:: BRIEF ::
In the memorial notice for Aaron Klug, swap "passed away" for "died" and write out the passage starting with "Prof. Sir Aaron Klug, a" and going on through "Chemistry in 1982.".

*** Opening TEXT BLOCK ***

Prof. Sir Aaron Klug, FRS

Aug 11, 1926 — Nov 20, 2018

Prof. Sir Aaron Klug, a Life Member of the International Board of the Weizmann Institute passed away on November 20, 2018; he was 92.
Prof. Klug is considered a pioneer in world of biophysics. Together with Rosalind Franklin, he developed the technology of crystallographic electron microscopy, which then enabled him to produce – for the first time – 3D images of assemblies of molecules and biological complexes. This technology served as a foundation for many other innovations, such as X-ray CT scans, and was the basis for him winning the Nobel Prize in Chemistry in 1982.
Prof. Klug was knighted in 1988, and received the Order of Merit in 1995. He chaired the Laboratory of Molecular Biology at Cambridge (1986-1995), and later became the President of the Royal Society (1995-2000). He was among the proponents of initial studies that eventually led to the success of the Human Genome Project.
Prof. Klug was elected to the Institute’s Board of Governors in 1984, and in 2009, he became a Life Member of the International Board. For nearly three decades, he served as a member of the Institute’s Scientific and Academic Advisory Committee. For his seminal contribution to science and humanity in general and to the Weizmann Institute in particular, the Institute had the honor of bestowing upon him the title of PhD honoris causa in 1996.
Our condolences go out to his wife of 70 years, Liebe, his son, Prof. David Klug, and their family.

*** Closing TEXT BLOCK ***
*** Opening PROVIDED DATA ***

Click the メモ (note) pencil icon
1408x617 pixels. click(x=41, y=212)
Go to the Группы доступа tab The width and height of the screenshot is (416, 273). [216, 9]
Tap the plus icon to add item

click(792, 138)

*** Closing PROVIDED DATA ***

:: ANSWER TO THIS PROBLEM ::
Prof. Sir Aaron Klug, a Life Member of the International Board of the Weizmann Institute died on November 20, 2018; he was 92.
Prof. Klug is considered a pioneer in world of biophysics. Together with Rosalind Franklin, he developed the technology of crystallographic electron microscopy, which then enabled him to produce – for the first time – 3D images of assemblies of molecules and biological complexes. This technology served as a foundation for many other innovations, such as X-ray CT scans, and was the basis for him winning the Nobel Prize in Chemistry in 1982.